John Merrill, the Republican secretary of state for Alabama, said any false positive raises the likelihood a voter might be incorrectly purged.

Presidential Commission Demands Massive Amounts of State Voter Data

A commission created by President Donald Trump to enhance confidence in America’s elections has asked all 50 states for copies of their voter records which often include names, addresses and ages. Read the story.

“I would be surprised if they could find a way to improve upon the methods already in place from the consortiums that already exists,” Merrill said. “Every time you remove a mechanism that more positively identifies a voter, it increases the opportunity for a false positive to match.”

President Trump created the commission after making unsupported claims that there were millions of illegal votes cast in the 2016 presidential election. Kobach, the commission’s public face, has long asserted without evidence that voter fraud is widespread.

Despite numerous academic studies to the contrary, Kobach has claimed that non-citizens regularly vote, that people vote twice with frequency and has backed Trump’s claims of illegal voting last year. Kobach, along with other members of the commission, has also supported restrictions on voter registration, including strict voter ID laws.

Lotter said the bipartisan nature of the commission — currently four of the 10 announced commissioners are Democrats — should assuage any concerns from critics.

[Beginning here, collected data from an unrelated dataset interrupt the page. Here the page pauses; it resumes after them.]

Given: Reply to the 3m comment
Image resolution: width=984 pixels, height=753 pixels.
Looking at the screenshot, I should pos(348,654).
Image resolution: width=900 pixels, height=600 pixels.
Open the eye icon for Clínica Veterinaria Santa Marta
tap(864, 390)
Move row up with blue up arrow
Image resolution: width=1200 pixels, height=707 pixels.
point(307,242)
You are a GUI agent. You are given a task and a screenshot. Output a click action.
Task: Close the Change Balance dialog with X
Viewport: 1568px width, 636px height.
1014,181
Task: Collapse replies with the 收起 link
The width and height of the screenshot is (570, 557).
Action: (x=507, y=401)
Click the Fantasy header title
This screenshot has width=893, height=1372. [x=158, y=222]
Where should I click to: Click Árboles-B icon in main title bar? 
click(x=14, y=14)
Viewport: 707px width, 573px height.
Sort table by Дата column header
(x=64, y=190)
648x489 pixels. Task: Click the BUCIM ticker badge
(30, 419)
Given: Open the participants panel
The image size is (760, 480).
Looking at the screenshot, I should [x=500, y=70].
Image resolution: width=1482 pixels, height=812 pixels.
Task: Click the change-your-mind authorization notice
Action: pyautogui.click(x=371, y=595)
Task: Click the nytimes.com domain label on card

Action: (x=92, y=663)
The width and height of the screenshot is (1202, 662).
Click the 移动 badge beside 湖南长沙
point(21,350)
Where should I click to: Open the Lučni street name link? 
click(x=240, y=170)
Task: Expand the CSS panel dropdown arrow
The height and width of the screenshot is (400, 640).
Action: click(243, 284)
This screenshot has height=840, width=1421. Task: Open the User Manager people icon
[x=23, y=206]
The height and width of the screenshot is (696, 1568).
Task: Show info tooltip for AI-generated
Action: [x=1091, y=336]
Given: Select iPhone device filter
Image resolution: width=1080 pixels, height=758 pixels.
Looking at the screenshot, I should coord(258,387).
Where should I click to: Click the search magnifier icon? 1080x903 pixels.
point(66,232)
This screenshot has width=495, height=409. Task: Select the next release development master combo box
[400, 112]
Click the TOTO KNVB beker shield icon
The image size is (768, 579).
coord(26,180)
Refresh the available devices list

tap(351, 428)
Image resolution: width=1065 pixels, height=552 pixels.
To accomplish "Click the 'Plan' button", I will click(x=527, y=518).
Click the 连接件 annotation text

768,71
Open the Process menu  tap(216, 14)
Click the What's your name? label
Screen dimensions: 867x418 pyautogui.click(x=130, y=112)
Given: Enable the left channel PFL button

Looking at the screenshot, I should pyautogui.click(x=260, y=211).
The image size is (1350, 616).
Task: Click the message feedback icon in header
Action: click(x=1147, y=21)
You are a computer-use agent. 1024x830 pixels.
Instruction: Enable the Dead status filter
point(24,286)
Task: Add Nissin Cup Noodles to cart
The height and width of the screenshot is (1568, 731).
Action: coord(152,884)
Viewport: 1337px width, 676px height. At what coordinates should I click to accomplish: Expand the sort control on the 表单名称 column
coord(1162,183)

The four Democrats include Maine’s secretary of state, Matthew Dunlap, whose state has declined to provide the information the commission requested in Kobach’s letter.

Lotter also said none of the commissioners had “pre-conceived notions” about voter fraud and that they would fairly judge the results of the matches.

Dale Ho, the director of the ACLU’s Voting Rights Project, disputed Lotter’s claims of neutrality.

“It’s up is down and black is white,” he said. “The idea that people who have made repeated public statements that they believe, contrary to all evidence, that there is massive fraud are not biased is ludicrous.”